急性毒性
経口
【分類根拠】 (1)、(2) より、区分に該当しないとした。
【根拠データ】 (1) ラットのLD50: 29,600 mg/kg (HSDB (Access on August 2020)、Patty (6th, 2012)) (2) ラットのLD50: > 29,600 mg/kg (GESTIS (Access on August 2020))
経皮
【分類根拠】 (1)、(2) より、区分に該当しないとした。
【根拠データ】 (1) ウサギのLD50: > 19,800 mg/kg (GESTIS (Access on August 2020)) (2) ウサギのLD50: 20,000 mg/kg (HSDB (Access on August 2020)) (3) ウサギのLD50: 20 mL/kg (比重1.01を用いて換算したLD50値: 20,200 mg/kg) (Patty (6th, 2012))
吸入: ガス
【分類根拠】 GHSの定義における液体であり、区分に該当しない。
吸入: 蒸気
【分類根拠】 データ不足のため分類できない。
吸入: 粉じん及びミスト
【分類根拠】 データ不足のため分類できない。
皮膚腐食性及び皮膚刺激性
【分類根拠】 (1)、(2) より、区分に該当しないとした。
【根拠データ】 (1) 本物質はごく軽度の皮膚刺激性を有する (AICIS (旧NICNAS) IMAP (2016))。 (2) 本物質はウサギを用いた皮膚刺激性試験 (ドレイズ法) で軽度の刺激性を示す (GESTIS (Access on August 2020))。
眼に対する重篤な損傷性又は眼刺激性
【分類根拠】 データ不足のため分類できない。
呼吸器感作性
【分類根拠】 データ不足のため分類できない。
皮膚感作性
【分類根拠】 データ不足のため分類できない。
生殖細胞変異原性
【分類根拠】 データ不足のため分類できない。
【根拠データ】 (1) in vivoデータなし。 (2) in vitroでは、細菌の復帰突然変異試験で陰性の報告がある (AICIS (旧NICNAS) IMAP (2016)、NTP CERHR (2003)、CEBS (Access on August 2020))。
発がん性
【分類根拠】 データがなく分類できない。
生殖毒性
【分類根拠】 (1)、(2) より、区分1Bとした。
【根拠データ】 (1) マウスを用いた混餌投与による連続交配試験において、親動物毒性がみられない用量で生殖能の低下 (一腹あたりの生存児数及び生存児の割合の減少) がみられた。対照群及び高用量についてのみ実施した病理組織学的検査では高用量群の雄で精巣重量減少、精巣上体精子濃度及び運動性への重度の影響、精細管の広範な萎縮がみられ、交差交配の結果、雄の交配能の低下が示された (EU CLP CLH (2011)、RAC Background Document (2011))。 (2) 雌ラットの妊娠6~20日に強制経口投与した発生毒性試験において、750 mg/kg/dayで着床後胚吸収の増加、胎児死亡の増加 (対照群の60%)、500 mg/kg/day以上で奇形 (口蓋裂、眼の異常) がみられ、胎児体重の有意な減少等、250 mg/kg/dayで骨化遅延、骨格変異の増加がみられた。雄胎児の肛門生殖突起間距離の減少が250 mg/kg/day以上でみられ、500 mg/kg/day以上では停留精巣の増加がみられた (EU CLP CLH (2011)、RAC Background Document (2011))。
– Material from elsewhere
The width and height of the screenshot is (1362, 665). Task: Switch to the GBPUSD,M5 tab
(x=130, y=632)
【参考データ等】 (3) EU CLP分類ではRepr. 1Bに分類されている (EU CLP分類 (Access on October 2020))。
特定標的臓器毒性 (単回ばく露)
【分類根拠】 データ不足のため分類できないとした。
【参考データ等】 (1) 材料や樹脂向けコーティング剤である本物質を含む水不溶性可塑剤をエアロゾル、粉じん、蒸気のいずれかで吸入した後に、鼻や喉の感覚異常 (paraesthesia)、気管支炎を引き起こす可能性がある (GESTIS (Access on August 2020))。
特定標的臓器毒性 (反復ばく露)
【分類根拠】 (1)、(2) の情報があるが、分類を行うための十分な情報ではない。従って、データ不足のため分類できないとした。
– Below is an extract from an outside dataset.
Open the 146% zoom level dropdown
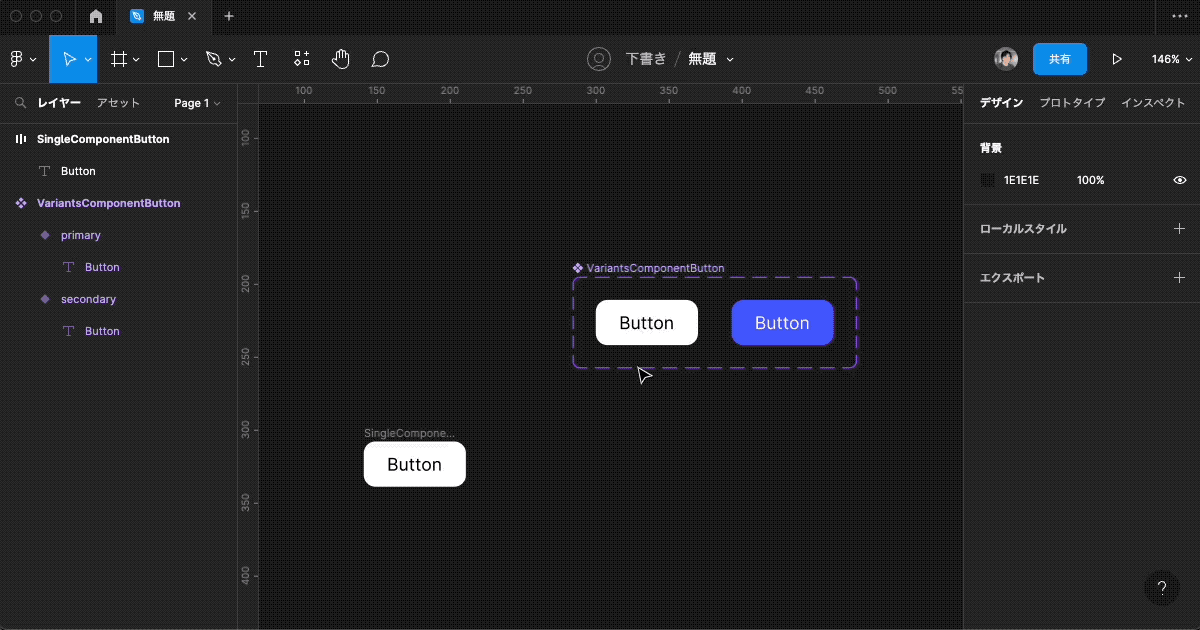Viewport: 1200px width, 630px height. (1170, 59)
【参考データ等】 (1) ラットに本物質20,000 ppm (1,824 mg/kg/day、区分2超) を21日間混餌投与した結果、肝臓重量増加、小葉中心性壊死、グリコーゲンの減少、小葉中心性脂肪蓄積、毛細胆管の滑面小胞体の増殖と肥大、毛細胆管の微絨毛の短縮、中心静脈周囲の脂肪滴、ペルオキシゾーム増殖がみられたとの報告がある (RAC Background Document (2011))。 (2) ラットに本物質2% (2,000 mg/kg/day、区分2超) を21日間混餌投与した結果、血清中T4レベルの減少と病理組織学的変化を伴う甲状腺の活性増加、肝臓における脂肪蓄積がみられたとの報告がある (RAC Background Document (2011))。
誤えん有害性*
【分類根拠】 データ不足のため分類できない。
* JIS Z7252の改訂により吸引性呼吸器有害性から項目名が変更となった。本有害性クラスの内容に変更はない。